Based on Equation(3), z_i (w) can be transformed into a consistent multiplicative preference relation, then $b_{ij} = \frac{z_{i} (w)}{z_{j} (w)}, i, j = 1, 2, \dots, m$ or $b_{ij} = \frac{\sum_{T \subseteq N} w_{T} \underset{k \in T}{\land} r_{ik}}{\sum_{T \subseteq N} w_{T} \underset{k \in T}{\land} r_{jk}}, i, j = 1, 2, \dots, m$

If R is consistent with the interval multiplicative preference relation $\tilde{B}$ , then $b_{ij}^{-} \leq \frac{\sum_{T \subseteq N} w_{T} \underset{k \in T}{\land} r_{ik}}{\sum_{T \subseteq N} w_{T} \underset{k \in T}{\land} r_{jk}} \leq b_{ij}^{+}, i, j = 1, 2, \dots, n$

Namely, $\begin{matrix} b_{ij}^{-} \leq \frac{\sum_{T \subseteq N} w_{T} \underset{k \in T}{\land} r_{ik}}{\sum_{T \subseteq N} w_{T} \underset{k \in T}{\land} r_{jk}} \leq b_{ij}^{+}, i = 1, 2, \dots, m - 1, \\ j = i + 1, \dots, m \end{matrix}$ or can be written as: $\begin{matrix} b_{ij}^{-} \sum_{T \subseteq N} w_{T} \underset{k \in T}{\land} r_{jk} \leq \sum_{T \subseteq N} w_{T} \underset{k \in T}{\land} r_{ik} \leq b_{ij}^{+} \sum_{T \subseteq N} w_{T} \underset{k \in T}{\land} r_{jk}, \\ i = 1, 2, \dots, m - 1, j = i + 1, \dots, m \end{matrix}$

If R is not consistent with $\tilde{B}$ , then the deviation variables $e_{ij}^{-}$ and $e_{ij}^{+}$ are introduced: $\begin{matrix} b_{ij}^{-} \sum_{T \subseteq N} w_{T} \underset{k \in T}{\land} r_{jk} - e_{ij}^{-} \leq \sum_{T \subseteq N} w_{T} \underset{k \in T}{\land} r_{ik} \leq b_{ij}^{+} \\ \sum_{T \subseteq N} w_{T} \underset{k \in T}{\land} r_{jk} + e_{ij}^{+}, i = 1, 2, \dots, m - 1, \\ j = i + 1, \dots, m \end{matrix}$

By solving the following model, the optimal deviation variables ${\dot{e}}_{ij}^{-}$ and ${\dot{e}}_{ij}^{+}$ can be derived: $\begin{matrix} (M 5) J_{3}^{*} = min \sum_{i = 1}^{n} (e_{i}^{-} + e_{i}^{+}) \\ s . t . b_{ij}^{-} \sum_{T \subseteq N} w_{T} \underset{k \in T}{\land} r_{jk} - e_{ij}^{-} \leq \sum_{T \subseteq N} w_{T} \underset{k \in T}{\land} r_{ik} \leq b_{ij}^{+} \\ \sum_{T \subseteq N} w_{T} \underset{k \in T}{\land} r_{jk} + e_{ij}^{+}, i = 1, 2, \dots, m - 1, \\ j = i + 1, \dots, m \\ w_{φ} = 0, \sum_{T \subseteq N} w_{T} = 1, \forall i \in N, \forall S \subseteq N ∖ {i}, \\ \sum_{T \subseteq S} w_{T \cup {i}} \geq 0, w \in H \end{matrix}$

Suppose ${\dot{e}}_{ij}^{-}$ and ${\dot{e}}_{ij}^{+}$ , i = 1, 2, ⋯ , m–1, j = i + 1, ⋯ , m are the optimal values derived from (M5).
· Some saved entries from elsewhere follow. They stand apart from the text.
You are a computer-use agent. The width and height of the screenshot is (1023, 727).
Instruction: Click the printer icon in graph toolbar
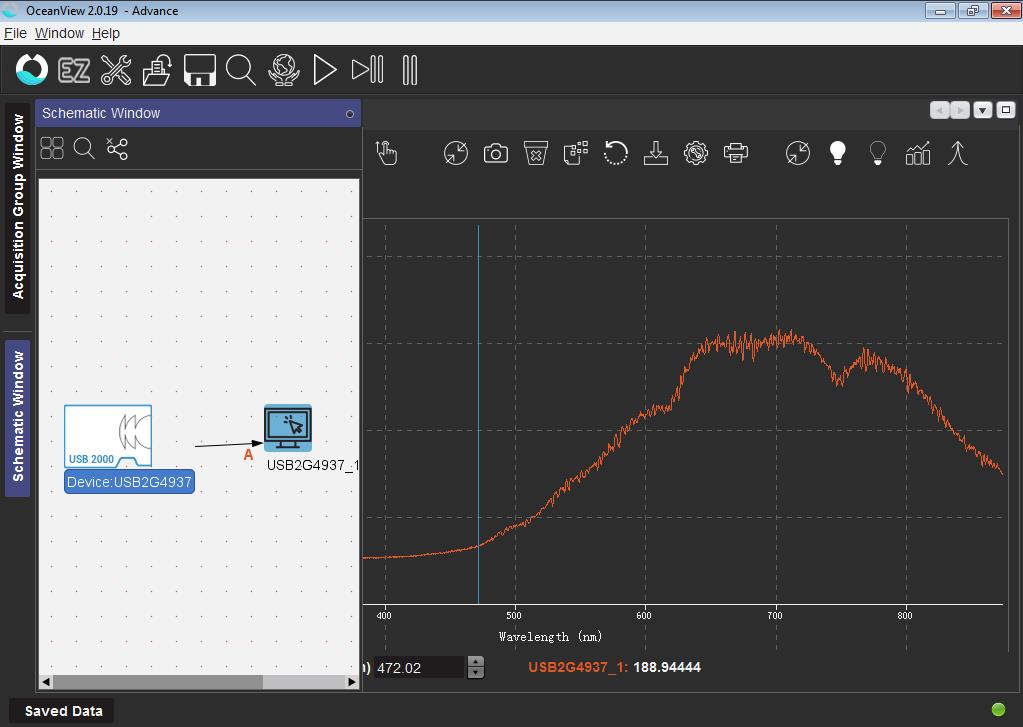tap(736, 153)

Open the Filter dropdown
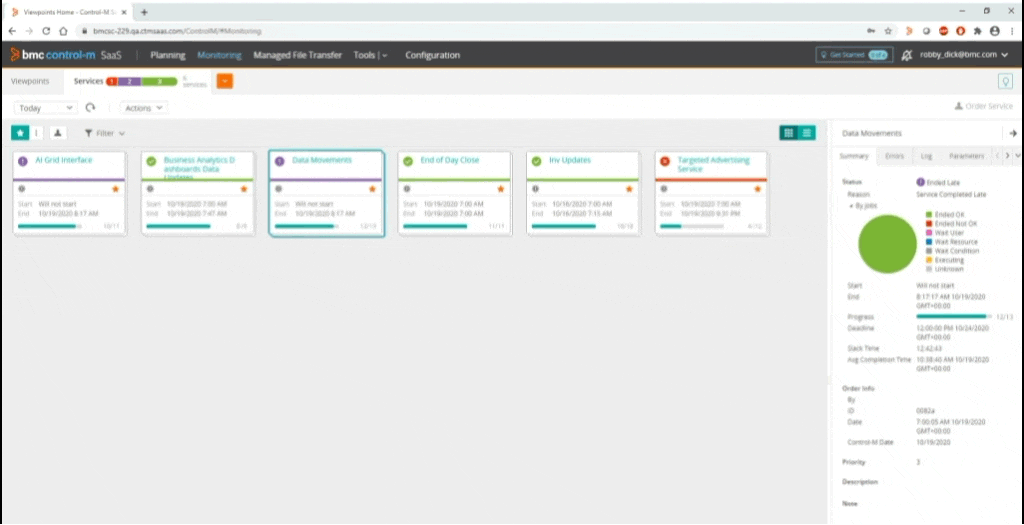coord(104,133)
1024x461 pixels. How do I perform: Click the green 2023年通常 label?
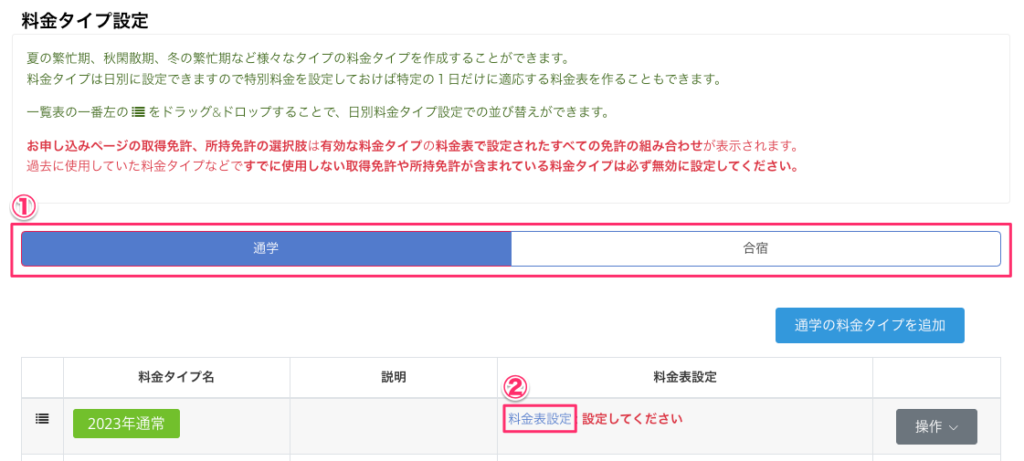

If ${\dot{e}}_{ij}^{-} = {\dot{e}}_{ij}^{+} = 0$ , i = 1, 2, ⋯ , m - 1, j = i + 1, ⋯ , m, then the decision matrix R is consistent with the interval multiplicative preference relation $\tilde{B}$ , otherwise it is not consistent. Then the interval variation of w_T can be calculated by the following model: $\begin{matrix} (M 6) Min / Max w_{T} \\ s . t . b_{ij}^{-} \sum_{T \subseteq N} w_{T} \underset{k \in T}{\land} r_{jk} - {\dot{e}}_{ij}^{-} \leq \sum_{T \subseteq N} w_{T} \underset{k \in T}{\land} r_{ik} \leq b_{ij}^{+} \\ \sum_{T \subseteq N} w_{T} \underset{k \in T}{\land} r_{jk} + {\dot{e}}_{ij}^{+}, i = 1, 2, \dots, m - 1, \\ j = i + 1, \dots, m \\ w_{φ} = 0, \sum_{T \subseteq N} w_{T} = 1, \forall i \in N, \forall S \subseteq N ∖ {i}, \\ \sum_{T \subseteq S} w_{T \cup {i}} \geq 0, w \in H \end{matrix}$

4 Models based on decision matrix and several kinds of subjective information

Let x = {x₁, x₂, ⋯ , x_m} be defined as before, D = {d₁, d₂, ⋯ , d_t} be a finite set of decision makers, and λ = {λ₁, λ₂, ⋯ , λ_t} be the weight vector of decision makers, where λ_k ≥ 0, k = 1, 2, ⋯ , t, $\sum_{k = 1}^{t} λ_{k} = 1$ .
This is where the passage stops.